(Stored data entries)
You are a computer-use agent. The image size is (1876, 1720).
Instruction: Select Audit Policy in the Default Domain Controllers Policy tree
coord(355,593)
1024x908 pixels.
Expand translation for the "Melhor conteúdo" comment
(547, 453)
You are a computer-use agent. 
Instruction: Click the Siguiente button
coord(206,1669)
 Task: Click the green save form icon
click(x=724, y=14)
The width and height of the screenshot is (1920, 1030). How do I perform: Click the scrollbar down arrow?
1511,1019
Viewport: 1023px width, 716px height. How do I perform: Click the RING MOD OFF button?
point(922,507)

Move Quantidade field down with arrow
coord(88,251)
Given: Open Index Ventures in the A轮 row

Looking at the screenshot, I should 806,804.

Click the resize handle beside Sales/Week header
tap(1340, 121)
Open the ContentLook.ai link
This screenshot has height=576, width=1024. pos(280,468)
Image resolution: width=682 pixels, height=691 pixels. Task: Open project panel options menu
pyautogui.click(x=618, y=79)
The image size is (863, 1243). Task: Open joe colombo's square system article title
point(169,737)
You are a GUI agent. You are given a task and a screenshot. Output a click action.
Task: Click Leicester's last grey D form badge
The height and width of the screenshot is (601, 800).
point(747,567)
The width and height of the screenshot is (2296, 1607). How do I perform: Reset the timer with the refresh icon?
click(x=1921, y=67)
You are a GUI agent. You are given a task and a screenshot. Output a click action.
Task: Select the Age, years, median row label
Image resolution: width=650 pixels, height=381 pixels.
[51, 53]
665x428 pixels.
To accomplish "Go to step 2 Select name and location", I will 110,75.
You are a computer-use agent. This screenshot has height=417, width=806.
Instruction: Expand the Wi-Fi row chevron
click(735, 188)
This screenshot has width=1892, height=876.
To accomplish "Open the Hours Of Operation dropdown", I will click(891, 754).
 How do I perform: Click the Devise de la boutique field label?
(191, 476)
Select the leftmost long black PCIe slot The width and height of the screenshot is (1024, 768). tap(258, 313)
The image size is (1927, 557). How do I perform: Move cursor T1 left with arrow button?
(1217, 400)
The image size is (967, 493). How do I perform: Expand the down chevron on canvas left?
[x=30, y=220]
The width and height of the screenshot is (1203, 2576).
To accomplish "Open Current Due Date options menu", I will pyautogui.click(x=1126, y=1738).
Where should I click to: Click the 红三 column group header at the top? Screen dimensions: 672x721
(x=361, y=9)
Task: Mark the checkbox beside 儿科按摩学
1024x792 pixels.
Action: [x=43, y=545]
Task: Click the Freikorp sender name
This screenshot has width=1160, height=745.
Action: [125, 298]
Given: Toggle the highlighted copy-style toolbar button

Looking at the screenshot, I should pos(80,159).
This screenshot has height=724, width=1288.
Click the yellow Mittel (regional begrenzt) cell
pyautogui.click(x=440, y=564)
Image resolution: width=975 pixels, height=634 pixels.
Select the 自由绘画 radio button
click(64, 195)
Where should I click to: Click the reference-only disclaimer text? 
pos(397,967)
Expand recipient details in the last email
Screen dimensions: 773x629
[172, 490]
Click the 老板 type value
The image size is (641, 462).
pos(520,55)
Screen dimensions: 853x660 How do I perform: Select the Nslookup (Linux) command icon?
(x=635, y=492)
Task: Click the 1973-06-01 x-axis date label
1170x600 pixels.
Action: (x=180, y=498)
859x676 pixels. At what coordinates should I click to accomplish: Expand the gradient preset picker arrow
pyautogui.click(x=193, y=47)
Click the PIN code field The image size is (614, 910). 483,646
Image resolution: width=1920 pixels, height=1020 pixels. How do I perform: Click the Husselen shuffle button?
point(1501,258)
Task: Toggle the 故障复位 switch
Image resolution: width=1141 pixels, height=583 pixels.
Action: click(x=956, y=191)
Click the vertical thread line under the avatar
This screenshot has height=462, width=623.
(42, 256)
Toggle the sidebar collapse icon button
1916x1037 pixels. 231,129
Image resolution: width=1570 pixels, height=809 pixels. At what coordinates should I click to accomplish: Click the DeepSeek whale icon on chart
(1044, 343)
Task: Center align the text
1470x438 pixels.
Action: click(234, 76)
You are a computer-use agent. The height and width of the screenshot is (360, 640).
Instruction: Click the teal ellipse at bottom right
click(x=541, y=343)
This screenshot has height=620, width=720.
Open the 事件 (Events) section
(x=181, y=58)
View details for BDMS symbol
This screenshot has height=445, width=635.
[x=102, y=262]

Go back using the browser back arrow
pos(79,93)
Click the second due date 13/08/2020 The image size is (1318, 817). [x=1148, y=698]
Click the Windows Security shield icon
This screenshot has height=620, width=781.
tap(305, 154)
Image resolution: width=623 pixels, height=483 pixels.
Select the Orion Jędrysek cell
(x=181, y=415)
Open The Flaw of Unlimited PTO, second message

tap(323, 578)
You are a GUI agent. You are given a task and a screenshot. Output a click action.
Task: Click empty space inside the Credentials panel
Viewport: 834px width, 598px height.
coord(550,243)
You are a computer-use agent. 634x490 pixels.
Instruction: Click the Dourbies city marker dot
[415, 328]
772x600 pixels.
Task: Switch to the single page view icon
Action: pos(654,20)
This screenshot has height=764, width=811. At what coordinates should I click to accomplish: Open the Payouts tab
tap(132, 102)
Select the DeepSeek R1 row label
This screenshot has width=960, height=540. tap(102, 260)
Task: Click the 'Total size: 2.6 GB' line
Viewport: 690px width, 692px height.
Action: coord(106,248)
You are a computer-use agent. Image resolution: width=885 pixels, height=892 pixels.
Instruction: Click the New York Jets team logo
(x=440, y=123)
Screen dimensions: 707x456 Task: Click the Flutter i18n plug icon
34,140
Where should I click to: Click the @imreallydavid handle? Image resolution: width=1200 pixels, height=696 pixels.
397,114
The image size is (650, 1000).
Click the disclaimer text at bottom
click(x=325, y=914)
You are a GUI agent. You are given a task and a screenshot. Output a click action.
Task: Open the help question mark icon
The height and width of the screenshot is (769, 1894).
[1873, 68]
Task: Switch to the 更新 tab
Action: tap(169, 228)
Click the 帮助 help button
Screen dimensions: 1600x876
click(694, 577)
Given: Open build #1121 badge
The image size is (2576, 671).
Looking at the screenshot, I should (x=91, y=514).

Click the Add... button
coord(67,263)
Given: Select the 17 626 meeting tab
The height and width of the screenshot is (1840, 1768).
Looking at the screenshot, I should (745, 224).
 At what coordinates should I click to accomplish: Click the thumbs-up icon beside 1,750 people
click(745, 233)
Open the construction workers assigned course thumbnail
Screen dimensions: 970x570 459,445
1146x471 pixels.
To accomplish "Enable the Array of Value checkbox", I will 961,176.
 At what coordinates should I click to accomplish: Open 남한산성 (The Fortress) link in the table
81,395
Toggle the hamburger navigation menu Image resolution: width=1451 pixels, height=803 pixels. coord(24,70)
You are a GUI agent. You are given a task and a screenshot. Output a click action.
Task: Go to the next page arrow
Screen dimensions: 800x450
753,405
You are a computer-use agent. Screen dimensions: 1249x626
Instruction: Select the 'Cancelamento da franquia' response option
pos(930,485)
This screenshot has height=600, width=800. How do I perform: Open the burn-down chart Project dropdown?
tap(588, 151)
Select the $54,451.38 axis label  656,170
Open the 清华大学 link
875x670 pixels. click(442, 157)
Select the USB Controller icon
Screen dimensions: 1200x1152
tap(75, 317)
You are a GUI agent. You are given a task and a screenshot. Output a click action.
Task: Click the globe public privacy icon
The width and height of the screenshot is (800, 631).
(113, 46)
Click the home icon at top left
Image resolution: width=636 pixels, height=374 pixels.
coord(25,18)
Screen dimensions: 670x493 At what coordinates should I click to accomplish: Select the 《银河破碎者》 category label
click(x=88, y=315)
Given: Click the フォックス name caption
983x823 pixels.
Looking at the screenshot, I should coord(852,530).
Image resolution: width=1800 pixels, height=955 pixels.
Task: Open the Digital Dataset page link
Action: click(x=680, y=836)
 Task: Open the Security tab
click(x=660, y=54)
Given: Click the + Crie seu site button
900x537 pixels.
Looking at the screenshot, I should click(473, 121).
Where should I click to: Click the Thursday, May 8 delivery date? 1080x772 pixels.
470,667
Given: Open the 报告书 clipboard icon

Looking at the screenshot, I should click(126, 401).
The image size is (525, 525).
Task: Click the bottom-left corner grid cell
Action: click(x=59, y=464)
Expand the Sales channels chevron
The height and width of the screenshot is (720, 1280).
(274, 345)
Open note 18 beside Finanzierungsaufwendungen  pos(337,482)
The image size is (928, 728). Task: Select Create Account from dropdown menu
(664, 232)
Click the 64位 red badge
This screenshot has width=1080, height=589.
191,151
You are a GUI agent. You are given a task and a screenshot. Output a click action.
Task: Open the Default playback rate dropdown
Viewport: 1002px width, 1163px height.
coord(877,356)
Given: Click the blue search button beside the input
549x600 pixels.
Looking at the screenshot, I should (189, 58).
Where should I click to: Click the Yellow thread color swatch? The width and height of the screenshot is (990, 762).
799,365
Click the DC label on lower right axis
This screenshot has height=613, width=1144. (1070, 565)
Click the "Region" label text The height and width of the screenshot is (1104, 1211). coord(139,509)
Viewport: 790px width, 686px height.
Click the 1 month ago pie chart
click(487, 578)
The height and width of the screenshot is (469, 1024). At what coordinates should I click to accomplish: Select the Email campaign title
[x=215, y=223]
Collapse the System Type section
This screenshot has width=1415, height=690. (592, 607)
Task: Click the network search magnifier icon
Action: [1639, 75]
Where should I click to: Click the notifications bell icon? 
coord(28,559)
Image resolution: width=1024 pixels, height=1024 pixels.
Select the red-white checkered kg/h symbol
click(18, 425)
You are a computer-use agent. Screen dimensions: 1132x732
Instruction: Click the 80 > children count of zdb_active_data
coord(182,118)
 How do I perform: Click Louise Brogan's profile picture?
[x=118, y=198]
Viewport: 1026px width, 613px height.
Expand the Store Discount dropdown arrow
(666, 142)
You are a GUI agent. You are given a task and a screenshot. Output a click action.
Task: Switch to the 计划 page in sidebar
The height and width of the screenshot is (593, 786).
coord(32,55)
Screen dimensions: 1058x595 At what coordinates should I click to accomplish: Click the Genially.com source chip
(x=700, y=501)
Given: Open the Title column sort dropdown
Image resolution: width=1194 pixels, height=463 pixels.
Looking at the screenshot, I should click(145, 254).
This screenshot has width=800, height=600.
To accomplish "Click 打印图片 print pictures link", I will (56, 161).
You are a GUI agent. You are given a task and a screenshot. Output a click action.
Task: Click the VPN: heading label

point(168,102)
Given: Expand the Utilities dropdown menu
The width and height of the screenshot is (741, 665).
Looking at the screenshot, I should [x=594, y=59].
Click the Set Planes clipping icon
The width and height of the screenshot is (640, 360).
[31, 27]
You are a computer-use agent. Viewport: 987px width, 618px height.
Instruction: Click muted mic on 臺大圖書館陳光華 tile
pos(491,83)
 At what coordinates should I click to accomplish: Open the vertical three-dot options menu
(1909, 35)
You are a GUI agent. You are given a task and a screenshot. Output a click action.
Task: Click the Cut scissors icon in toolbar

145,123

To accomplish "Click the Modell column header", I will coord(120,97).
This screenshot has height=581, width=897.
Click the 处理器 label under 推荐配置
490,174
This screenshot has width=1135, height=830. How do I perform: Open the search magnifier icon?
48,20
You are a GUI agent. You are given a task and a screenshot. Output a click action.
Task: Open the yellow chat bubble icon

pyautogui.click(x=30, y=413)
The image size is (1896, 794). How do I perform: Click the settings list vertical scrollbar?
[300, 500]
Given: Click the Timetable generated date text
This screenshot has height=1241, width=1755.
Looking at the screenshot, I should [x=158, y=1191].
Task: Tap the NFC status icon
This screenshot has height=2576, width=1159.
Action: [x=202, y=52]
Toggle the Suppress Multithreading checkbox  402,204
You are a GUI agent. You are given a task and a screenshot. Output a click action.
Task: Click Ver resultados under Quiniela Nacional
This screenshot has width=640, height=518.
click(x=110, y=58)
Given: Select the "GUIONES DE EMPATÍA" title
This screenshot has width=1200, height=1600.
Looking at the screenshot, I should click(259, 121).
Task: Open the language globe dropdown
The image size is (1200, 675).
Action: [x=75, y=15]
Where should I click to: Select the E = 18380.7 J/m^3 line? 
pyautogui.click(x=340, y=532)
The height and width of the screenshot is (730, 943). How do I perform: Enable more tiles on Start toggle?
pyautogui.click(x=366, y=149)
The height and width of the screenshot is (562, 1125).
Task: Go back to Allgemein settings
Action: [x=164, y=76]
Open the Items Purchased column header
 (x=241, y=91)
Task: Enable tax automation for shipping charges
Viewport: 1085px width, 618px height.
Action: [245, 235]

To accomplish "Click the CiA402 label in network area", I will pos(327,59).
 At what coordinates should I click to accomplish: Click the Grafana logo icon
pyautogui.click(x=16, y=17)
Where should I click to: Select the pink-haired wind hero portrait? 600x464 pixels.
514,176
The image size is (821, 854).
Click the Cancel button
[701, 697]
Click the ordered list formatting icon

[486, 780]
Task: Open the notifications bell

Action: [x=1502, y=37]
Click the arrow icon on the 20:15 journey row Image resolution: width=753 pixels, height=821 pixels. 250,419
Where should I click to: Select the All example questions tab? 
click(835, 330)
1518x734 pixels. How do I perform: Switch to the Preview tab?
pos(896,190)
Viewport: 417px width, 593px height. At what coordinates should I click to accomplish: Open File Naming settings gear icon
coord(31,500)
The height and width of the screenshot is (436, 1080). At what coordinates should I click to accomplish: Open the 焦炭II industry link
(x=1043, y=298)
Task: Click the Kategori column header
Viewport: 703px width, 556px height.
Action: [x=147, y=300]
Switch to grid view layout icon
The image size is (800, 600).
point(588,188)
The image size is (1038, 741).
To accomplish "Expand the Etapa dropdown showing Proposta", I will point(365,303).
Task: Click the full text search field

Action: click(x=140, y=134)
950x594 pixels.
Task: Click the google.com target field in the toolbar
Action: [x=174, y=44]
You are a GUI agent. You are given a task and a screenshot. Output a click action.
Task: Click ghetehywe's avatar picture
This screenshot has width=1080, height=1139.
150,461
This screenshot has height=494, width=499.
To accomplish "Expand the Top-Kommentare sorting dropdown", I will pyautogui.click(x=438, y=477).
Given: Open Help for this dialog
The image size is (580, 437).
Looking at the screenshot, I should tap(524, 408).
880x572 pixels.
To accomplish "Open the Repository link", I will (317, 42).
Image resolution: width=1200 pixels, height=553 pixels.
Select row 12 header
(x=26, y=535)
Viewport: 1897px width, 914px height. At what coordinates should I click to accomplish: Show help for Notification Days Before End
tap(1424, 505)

_GOAL OF THE EXERCISE_
If a line of the entries contains the string "details", it counts; report how many such lines there are, as a bare number.

_THE ANSWER_
2